[SOURCE DATA Boundary: Start]

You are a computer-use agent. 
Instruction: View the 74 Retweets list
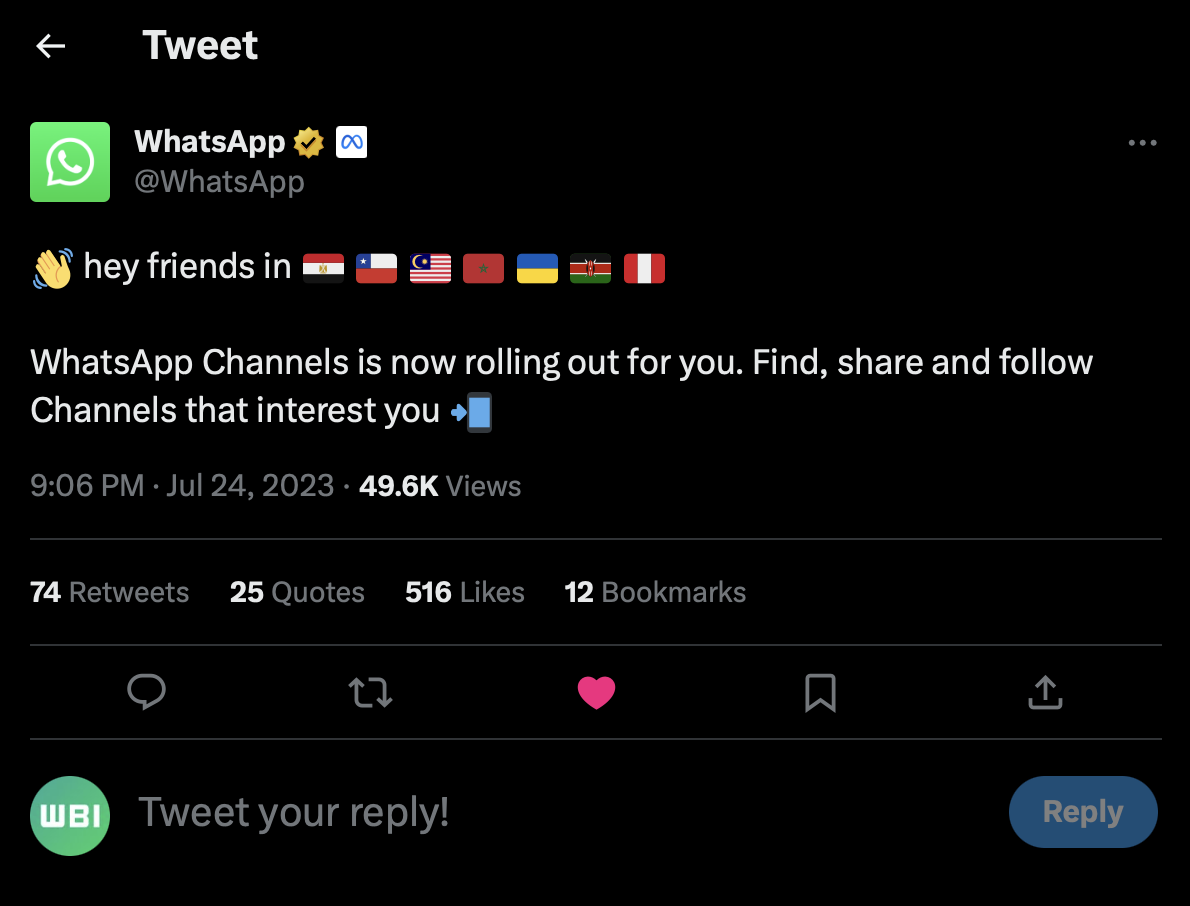110,592
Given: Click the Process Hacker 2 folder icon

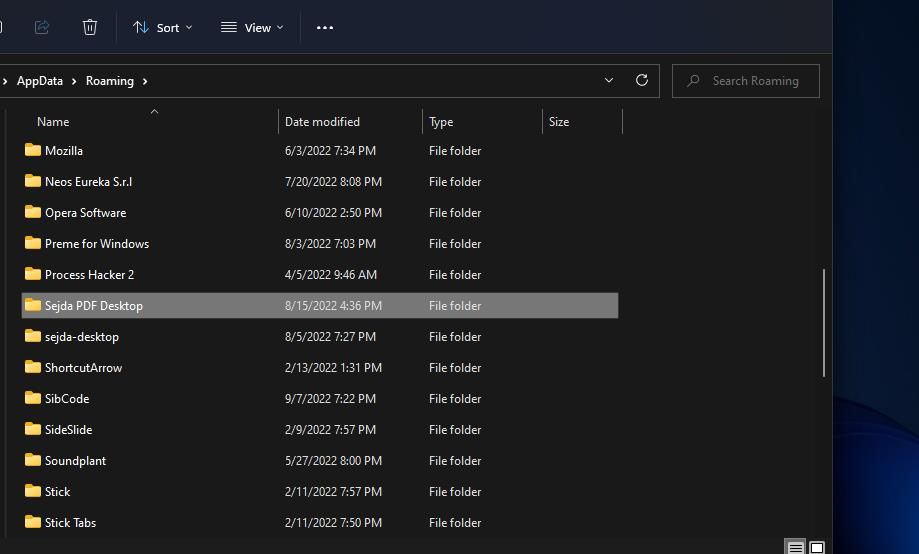Looking at the screenshot, I should point(33,274).
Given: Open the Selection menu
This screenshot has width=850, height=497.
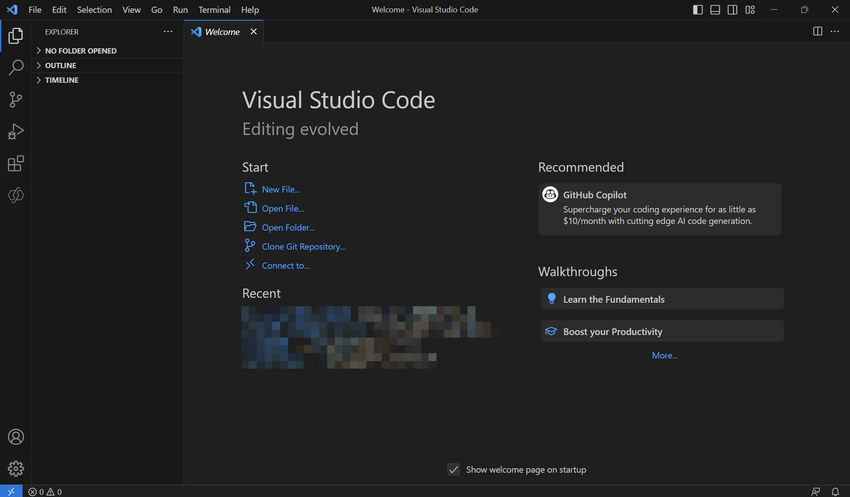Looking at the screenshot, I should click(x=94, y=10).
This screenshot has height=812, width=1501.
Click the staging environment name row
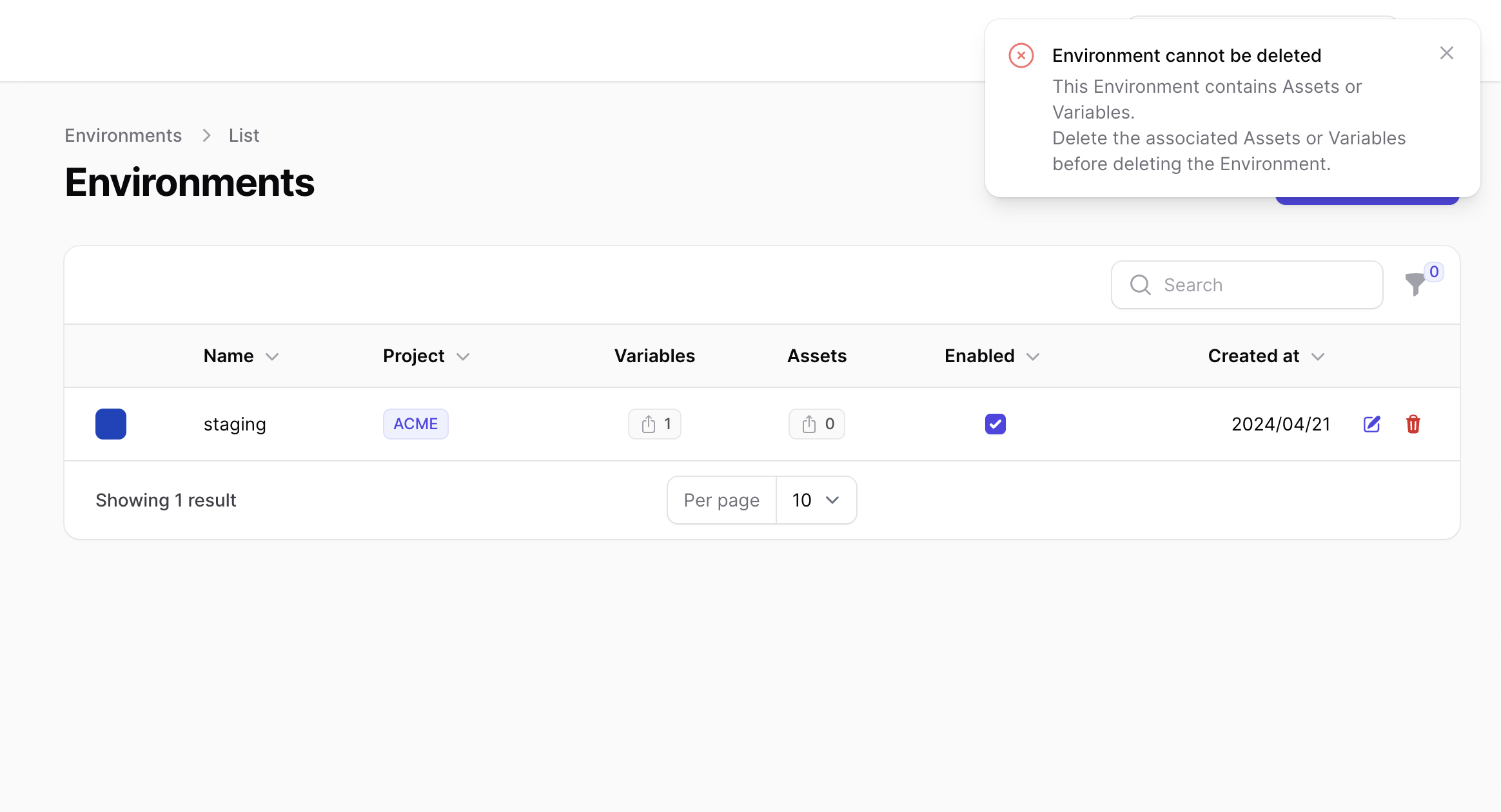click(234, 423)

[SOURCE DATA Boundary: End]

Pictures are not part of the answer, which must be the exact lines from the one holding "This screenshot has height=812, width=1501." through the end of the material, both ends included.

### ANSWER FOR THE TASK
This screenshot has height=812, width=1501.
Click the staging environment name row
click(234, 423)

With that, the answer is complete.